As for the slow start in the playoffs, Jagr said the illness that cost him the last two games of the regular season is lingering.

“I had a tough flu before the playoffs. I wasn’t easy on me because I like to practice hard to get ready for the games, but that was the first time that ever happened to me,” said Jagr, one of about a dozen Bruins players who skated in yesterday’s optional practice. “I couldn’t do anything for five or six days and I lost a lot of weight. I still don’t feel good. I feel better every day but I’m still not stronger like I wanted to be.”

While Julien has implemented a defensively responsible system that the team has adhered to pretty strictly throughout the six years he’s been with the Bruins, the coach freely admits that the team is not even attempting to fit the square peg that is Jagr into the round hole of that system. It simply wouldn’t make sense for what is expected to be a short-term run here.

And Julien said his happy-go-lucky personality has been great for the Bruins dressing room.

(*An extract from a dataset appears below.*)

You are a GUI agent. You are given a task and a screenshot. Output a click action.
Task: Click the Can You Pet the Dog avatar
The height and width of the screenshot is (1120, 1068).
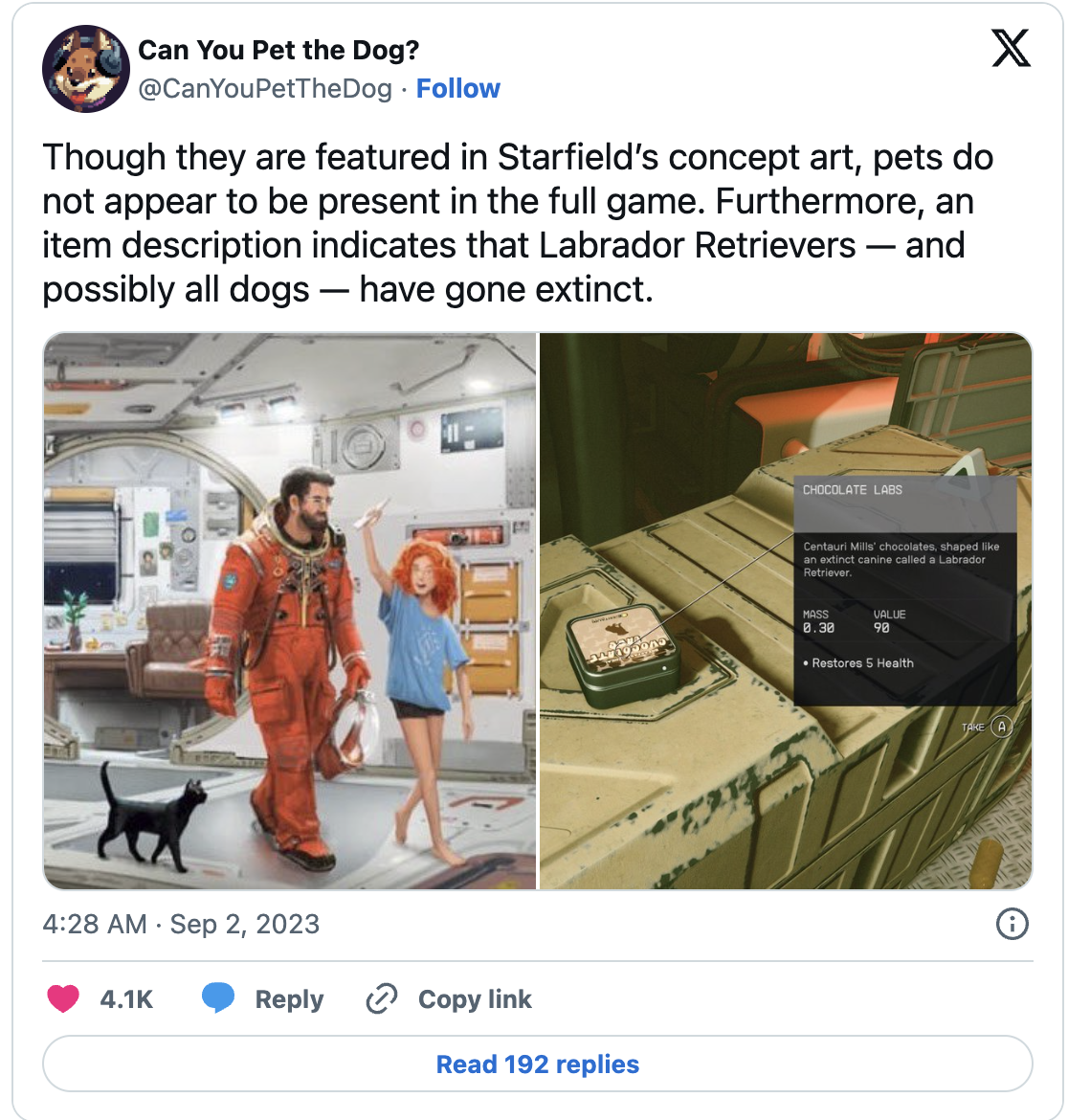pyautogui.click(x=86, y=69)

“He’s been good,” Julien said. “He is different and he has his ways of preparing himself. He loves to work out. As a coach, sometimes you want to give guys rest, and he prefers working out. I think at this stage of his career you let him do what keeps him going. It’s pretty impressive for a guy that age to keep going the way he’s going. But he’s a great individual. He’s funny, he likes to joke around, he’s a pleasant guy to have in your dressing room. That’s what people have to understand. Some people think he’s high-maintenance, but he’s not. He’s high-maintenance with himself, but not with us.

“When we got him, the thing we wanted to see from him was to play within his strengths. He’s strong on the puck, he’s great in the offensive zone, he makes things happen. We told him, ‘Just go out and do that. Don’t worry about anything else, just do what you do best.’ We accepted that as an organization. We weren’t going to ask him to change, we weren’t going to ask him to do anything. We took him that way because we thought he could help us that way.”